[EXERCISE REQUIREMENTS]: Rewrite the whole listing below, changing "GUI agent" to "computer helper" everywhere it occurs and keeping every other line as it is.

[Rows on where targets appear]
○ ○ ○ ○ ○

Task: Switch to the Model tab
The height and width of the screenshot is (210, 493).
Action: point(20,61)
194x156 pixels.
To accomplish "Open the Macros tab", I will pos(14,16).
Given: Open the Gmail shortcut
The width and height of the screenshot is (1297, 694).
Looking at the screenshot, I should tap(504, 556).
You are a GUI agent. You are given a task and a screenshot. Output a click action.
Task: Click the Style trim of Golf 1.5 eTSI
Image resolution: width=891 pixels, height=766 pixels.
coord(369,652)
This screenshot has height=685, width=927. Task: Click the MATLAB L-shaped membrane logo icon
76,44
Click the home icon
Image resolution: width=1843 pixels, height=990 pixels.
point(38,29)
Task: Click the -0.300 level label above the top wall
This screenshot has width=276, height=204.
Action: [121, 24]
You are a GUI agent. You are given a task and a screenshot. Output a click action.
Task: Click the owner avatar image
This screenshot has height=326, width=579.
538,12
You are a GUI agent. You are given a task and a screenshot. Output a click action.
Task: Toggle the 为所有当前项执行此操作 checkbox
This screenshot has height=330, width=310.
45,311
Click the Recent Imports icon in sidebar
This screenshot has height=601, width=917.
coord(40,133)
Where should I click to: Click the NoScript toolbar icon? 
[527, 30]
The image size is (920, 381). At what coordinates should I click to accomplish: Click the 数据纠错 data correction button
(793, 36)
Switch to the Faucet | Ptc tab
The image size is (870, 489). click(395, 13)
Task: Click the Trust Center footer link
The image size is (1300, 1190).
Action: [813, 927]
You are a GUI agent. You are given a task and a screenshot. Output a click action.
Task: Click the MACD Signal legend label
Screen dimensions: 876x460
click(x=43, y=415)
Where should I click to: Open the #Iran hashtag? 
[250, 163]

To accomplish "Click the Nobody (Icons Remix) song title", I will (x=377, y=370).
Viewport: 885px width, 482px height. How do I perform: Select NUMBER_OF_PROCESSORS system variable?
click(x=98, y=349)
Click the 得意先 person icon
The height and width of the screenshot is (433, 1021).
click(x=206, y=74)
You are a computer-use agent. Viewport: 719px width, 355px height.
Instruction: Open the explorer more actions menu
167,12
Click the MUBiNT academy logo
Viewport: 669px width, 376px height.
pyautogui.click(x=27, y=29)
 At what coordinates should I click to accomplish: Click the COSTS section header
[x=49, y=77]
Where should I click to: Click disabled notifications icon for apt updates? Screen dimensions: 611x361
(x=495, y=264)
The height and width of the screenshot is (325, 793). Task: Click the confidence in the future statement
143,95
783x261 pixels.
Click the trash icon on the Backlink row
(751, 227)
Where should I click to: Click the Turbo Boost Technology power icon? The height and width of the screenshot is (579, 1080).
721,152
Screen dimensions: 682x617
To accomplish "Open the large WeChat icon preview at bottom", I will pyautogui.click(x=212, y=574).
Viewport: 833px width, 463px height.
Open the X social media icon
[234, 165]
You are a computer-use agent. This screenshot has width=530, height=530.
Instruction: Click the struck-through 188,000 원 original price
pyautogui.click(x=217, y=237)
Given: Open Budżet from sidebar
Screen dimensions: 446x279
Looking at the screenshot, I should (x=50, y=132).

○ ○ ○ ○ ○

[TASK RESULT]:
Task: Switch to the Model tab
The height and width of the screenshot is (210, 493).
Action: point(20,61)
194x156 pixels.
To accomplish "Open the Macros tab", I will pos(14,16).
Given: Open the Gmail shortcut
The width and height of the screenshot is (1297, 694).
Looking at the screenshot, I should tap(504, 556).
You are a computer helper. You are given a task and a screenshot. Output a click action.
Task: Click the Style trim of Golf 1.5 eTSI
Image resolution: width=891 pixels, height=766 pixels.
coord(369,652)
This screenshot has height=685, width=927. Task: Click the MATLAB L-shaped membrane logo icon
76,44
Click the home icon
Image resolution: width=1843 pixels, height=990 pixels.
point(38,29)
Task: Click the -0.300 level label above the top wall
This screenshot has width=276, height=204.
Action: [121, 24]
You are a computer helper. You are given a task and a screenshot. Output a click action.
Task: Click the owner avatar image
This screenshot has height=326, width=579.
538,12
You are a computer helper. You are given a task and a screenshot. Output a click action.
Task: Toggle the 为所有当前项执行此操作 checkbox
This screenshot has height=330, width=310.
45,311
Click the Recent Imports icon in sidebar
This screenshot has height=601, width=917.
coord(40,133)
Where should I click to: Click the NoScript toolbar icon? 
[527, 30]
The image size is (920, 381). At what coordinates should I click to accomplish: Click the 数据纠错 data correction button
(793, 36)
Switch to the Faucet | Ptc tab
The image size is (870, 489). click(395, 13)
Task: Click the Trust Center footer link
The image size is (1300, 1190).
Action: [813, 927]
You are a computer helper. You are given a task and a screenshot. Output a click action.
Task: Click the MACD Signal legend label
Screen dimensions: 876x460
click(x=43, y=415)
Where should I click to: Open the #Iran hashtag? 
[250, 163]

To accomplish "Click the Nobody (Icons Remix) song title", I will (x=377, y=370).
Viewport: 885px width, 482px height. How do I perform: Select NUMBER_OF_PROCESSORS system variable?
click(x=98, y=349)
Click the 得意先 person icon
The height and width of the screenshot is (433, 1021).
click(x=206, y=74)
You are a computer-use agent. Viewport: 719px width, 355px height.
Instruction: Open the explorer more actions menu
167,12
Click the MUBiNT academy logo
Viewport: 669px width, 376px height.
pyautogui.click(x=27, y=29)
 At what coordinates should I click to accomplish: Click the COSTS section header
[x=49, y=77]
Where should I click to: Click disabled notifications icon for apt updates? Screen dimensions: 611x361
(x=495, y=264)
The height and width of the screenshot is (325, 793). Task: Click the confidence in the future statement
143,95
783x261 pixels.
Click the trash icon on the Backlink row
(751, 227)
Where should I click to: Click the Turbo Boost Technology power icon? The height and width of the screenshot is (579, 1080).
721,152
Screen dimensions: 682x617
To accomplish "Open the large WeChat icon preview at bottom", I will pyautogui.click(x=212, y=574).
Viewport: 833px width, 463px height.
Open the X social media icon
[234, 165]
You are a computer-use agent. This screenshot has width=530, height=530.
Instruction: Click the struck-through 188,000 원 original price
pyautogui.click(x=217, y=237)
Given: Open Budżet from sidebar
Screen dimensions: 446x279
Looking at the screenshot, I should (x=50, y=132).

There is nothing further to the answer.